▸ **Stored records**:
----

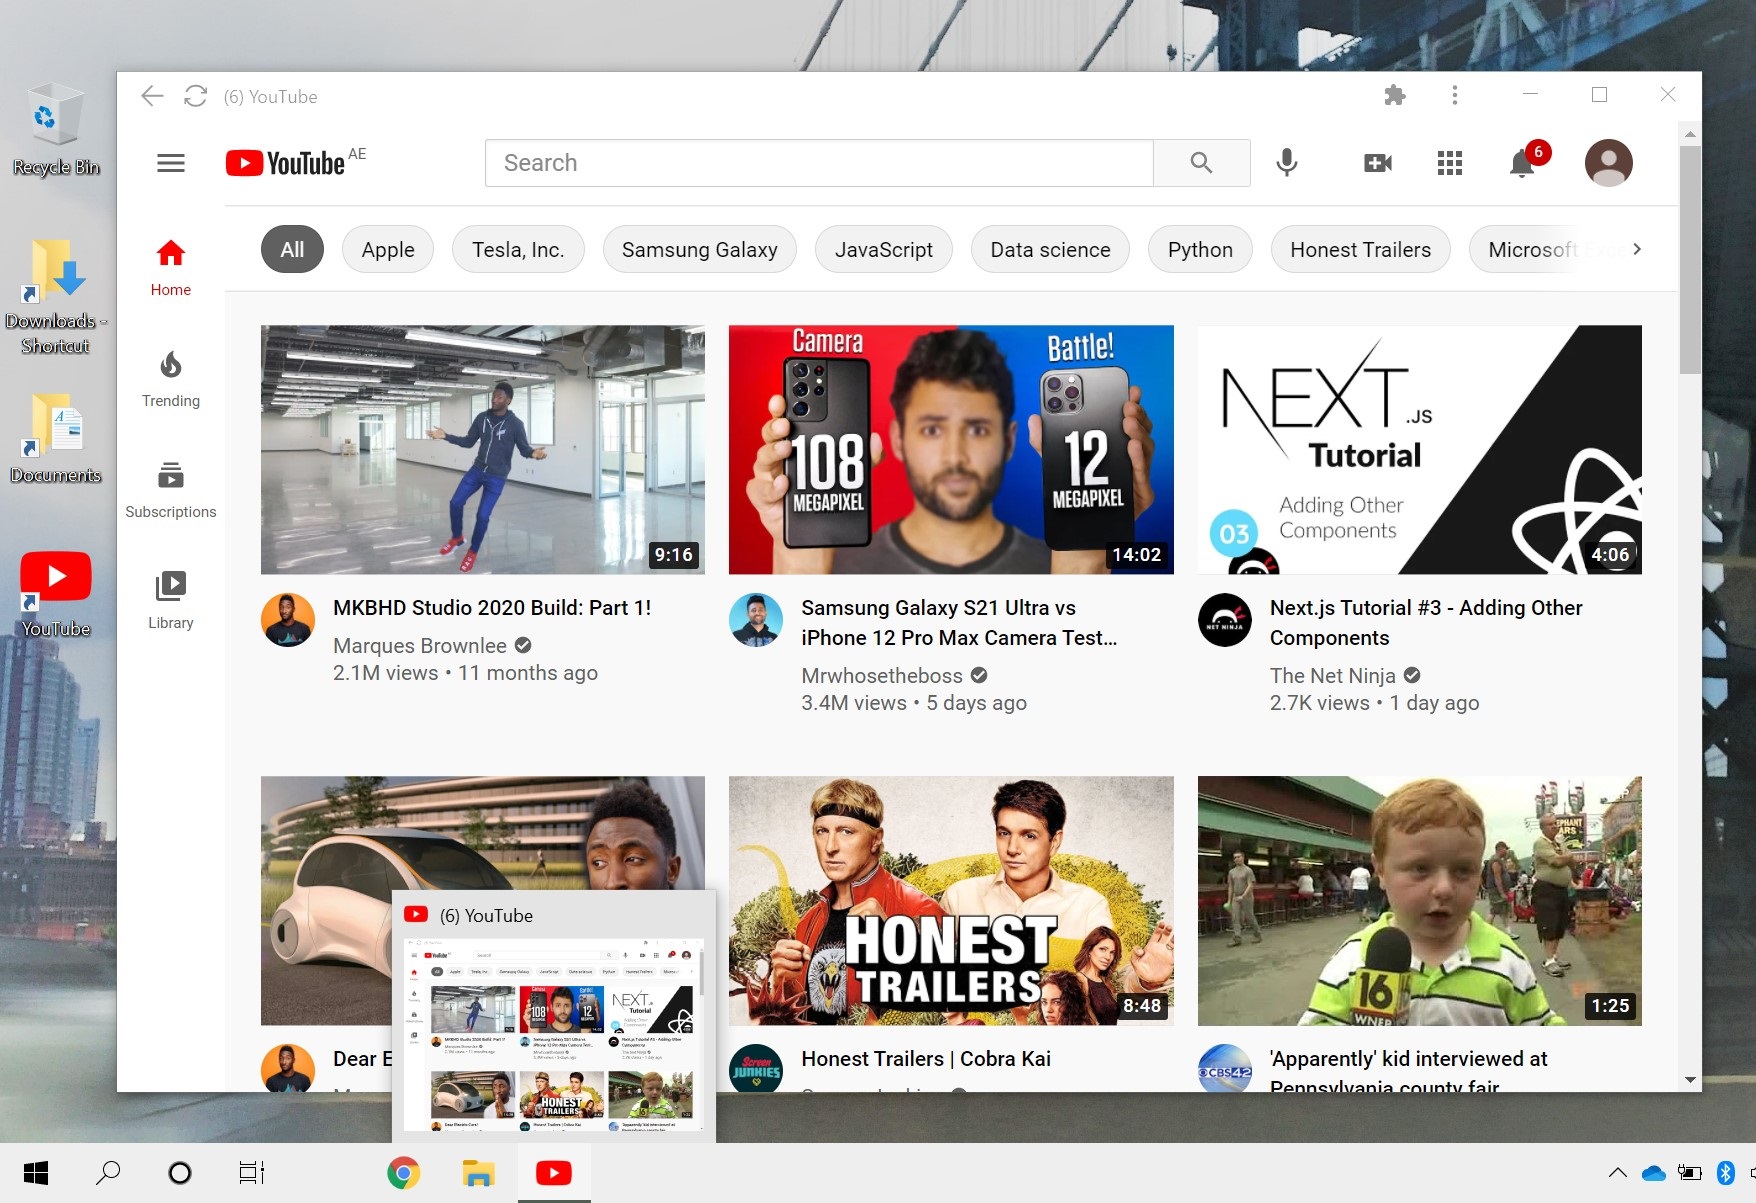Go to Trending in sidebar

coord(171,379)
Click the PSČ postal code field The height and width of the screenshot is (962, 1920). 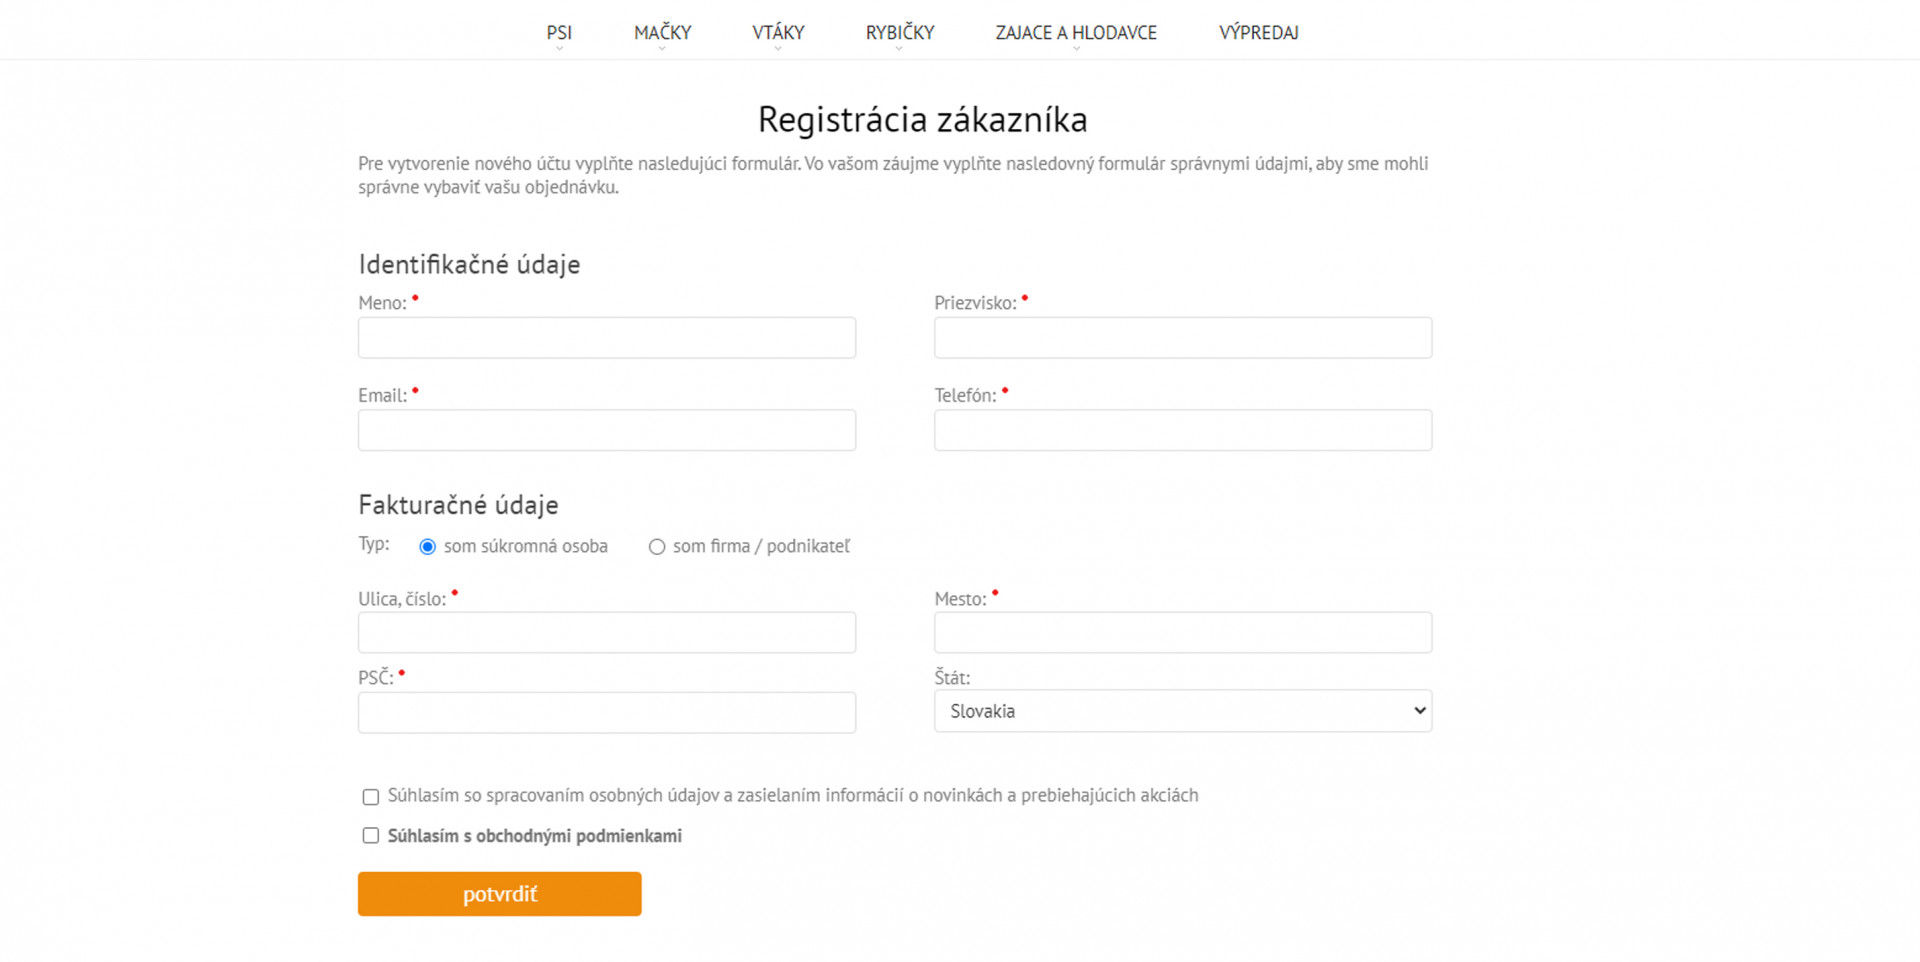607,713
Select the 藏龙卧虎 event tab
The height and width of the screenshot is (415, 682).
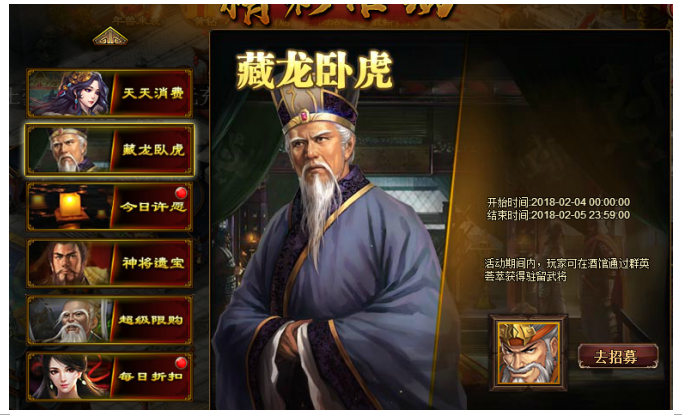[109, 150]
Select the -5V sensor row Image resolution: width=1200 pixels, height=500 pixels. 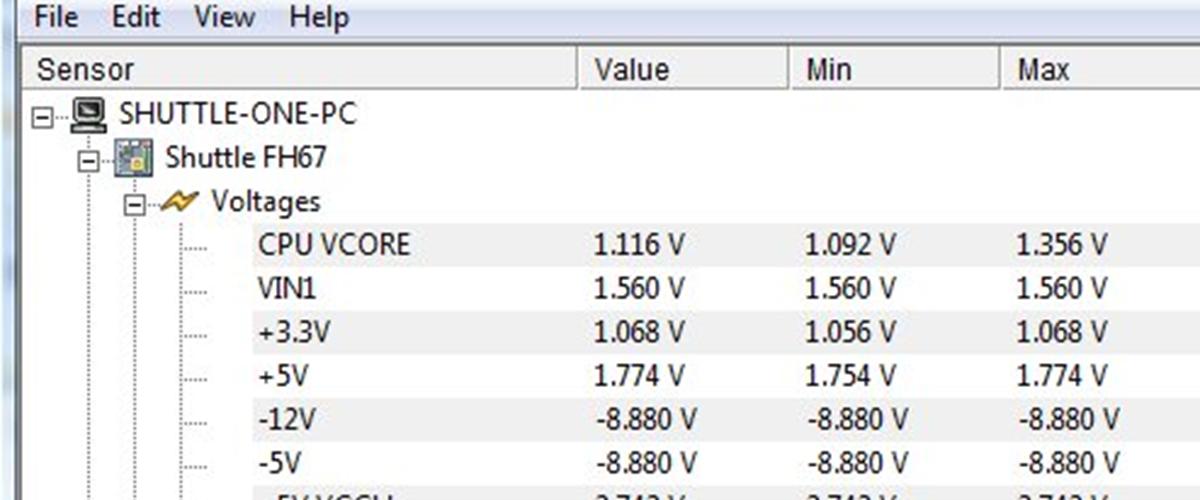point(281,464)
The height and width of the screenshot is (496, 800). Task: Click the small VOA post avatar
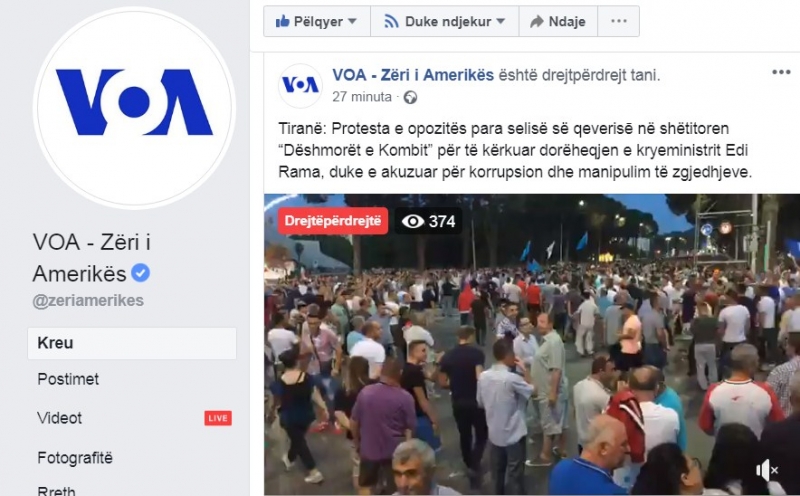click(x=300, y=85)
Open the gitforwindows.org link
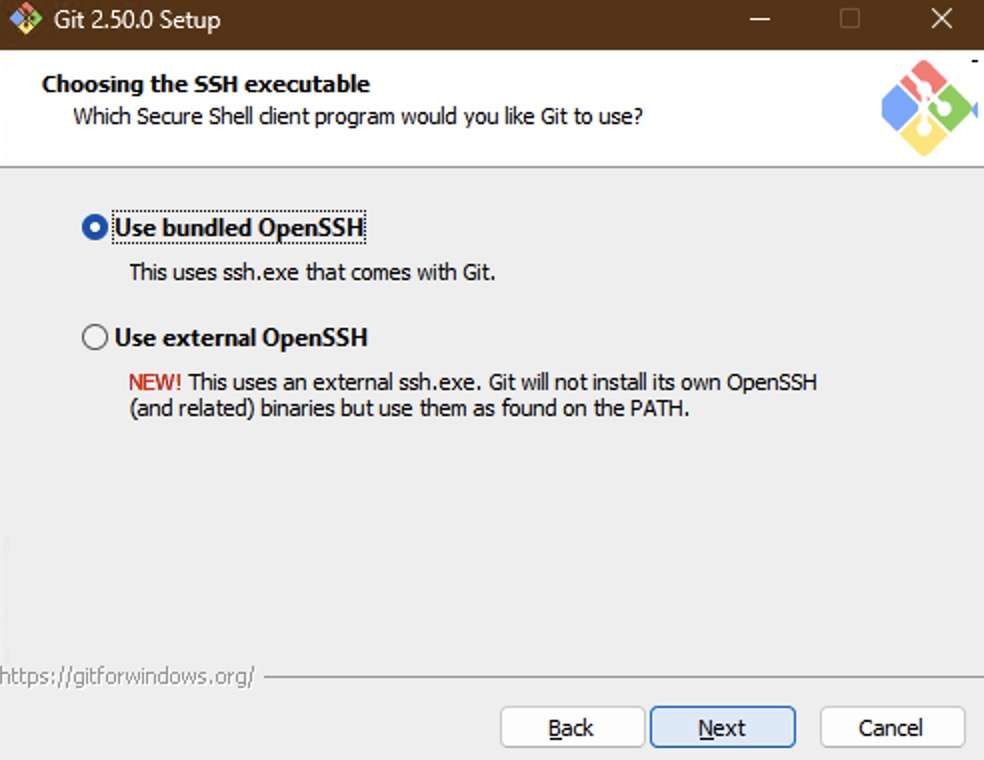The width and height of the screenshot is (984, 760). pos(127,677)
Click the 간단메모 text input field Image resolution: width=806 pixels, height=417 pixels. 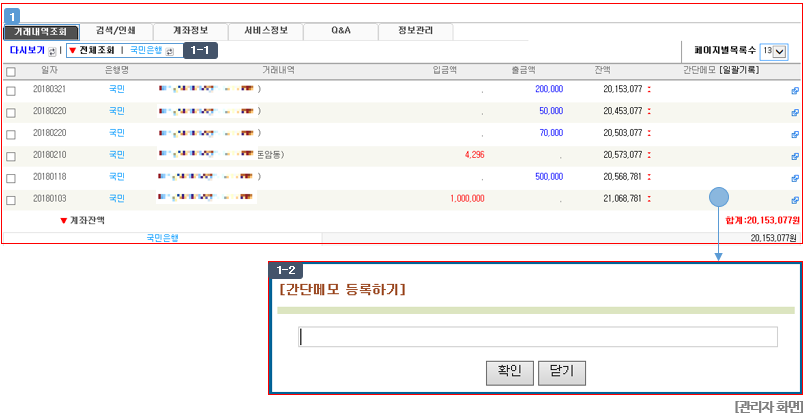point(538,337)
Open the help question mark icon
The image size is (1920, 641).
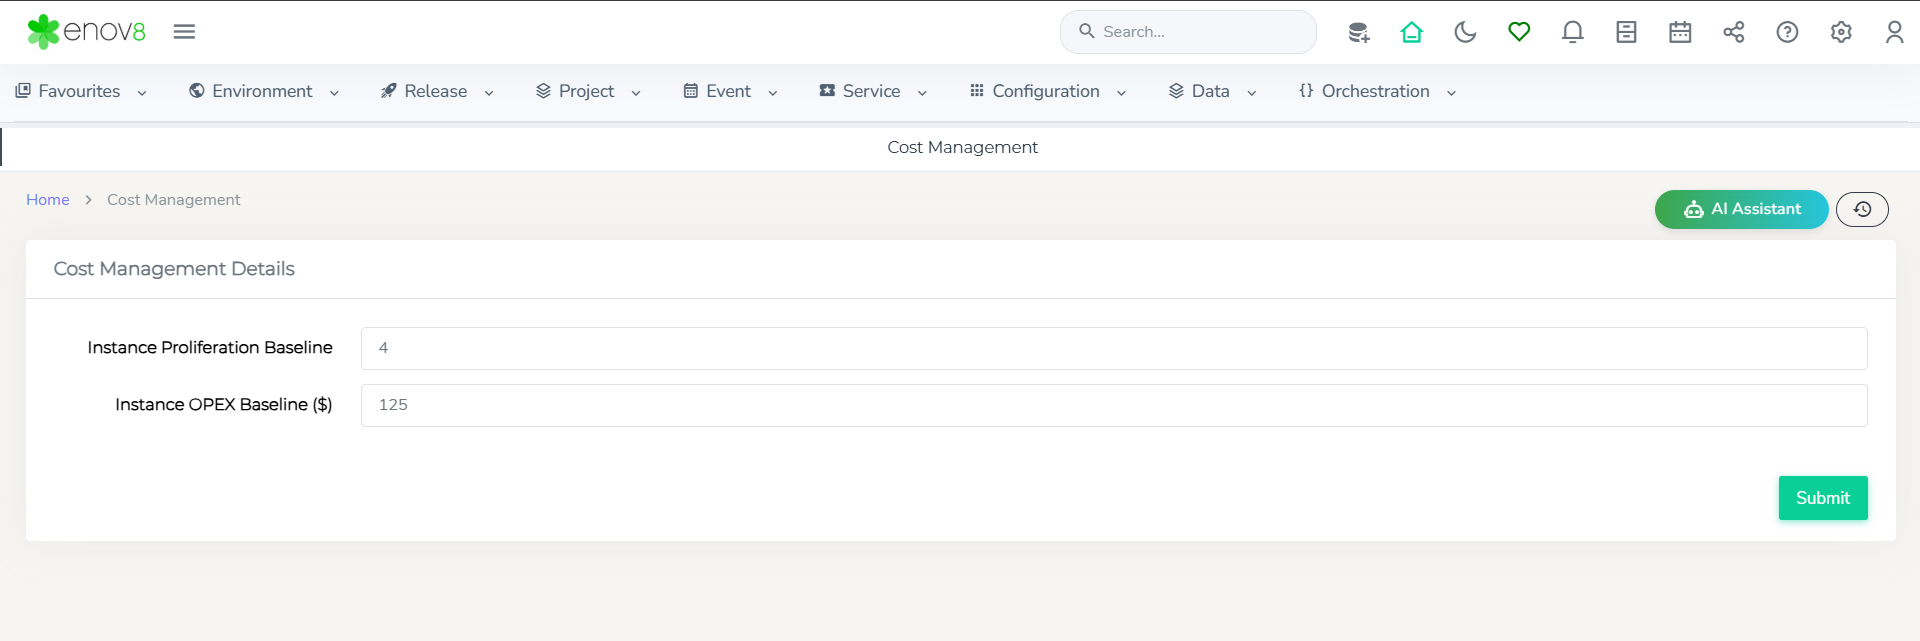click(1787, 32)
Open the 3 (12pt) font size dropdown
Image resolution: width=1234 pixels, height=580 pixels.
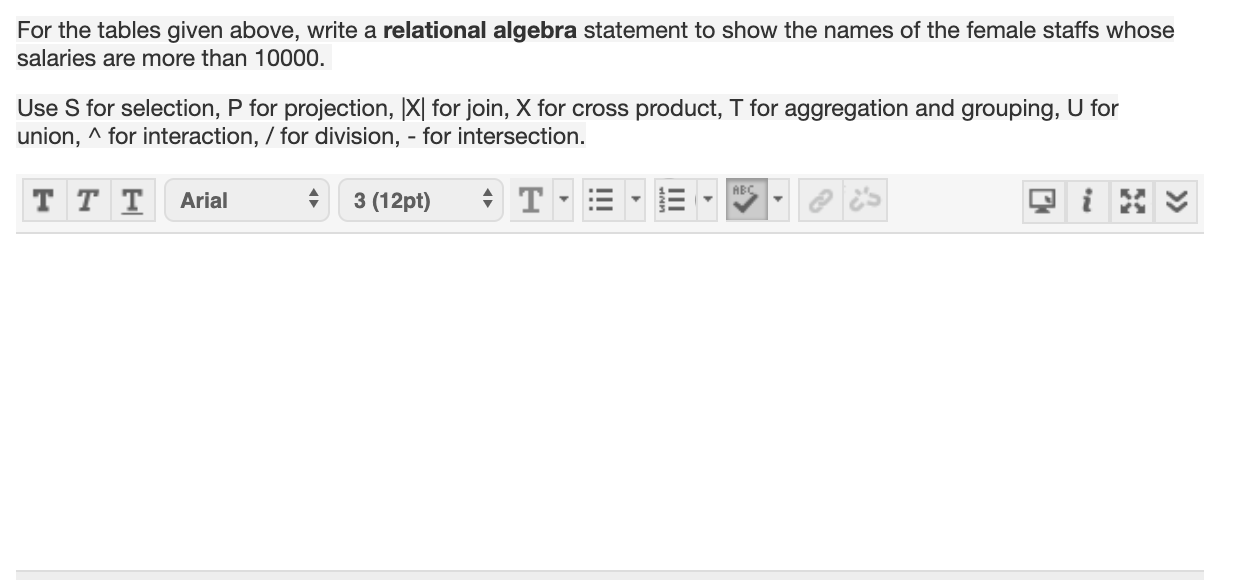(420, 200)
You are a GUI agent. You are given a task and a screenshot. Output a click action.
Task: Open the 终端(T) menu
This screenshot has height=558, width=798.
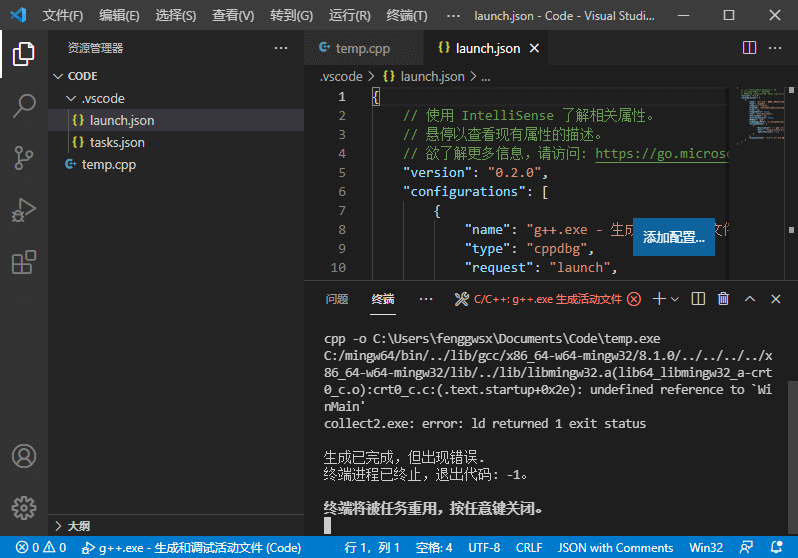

----

▸ **Exercise instructions**: Every line from the one that holds "Open the 3 (12pt) font size dropdown" to the last line of the records above goes into the answer, exactly as written; nothing else does, and no picture does either.

▸ **Reply to the task**:
Open the 3 (12pt) font size dropdown
Image resolution: width=1234 pixels, height=580 pixels.
(420, 200)
You are a GUI agent. You are given a task and a screenshot. Output a click action.
Task: Open the 终端(T) menu
This screenshot has height=558, width=798.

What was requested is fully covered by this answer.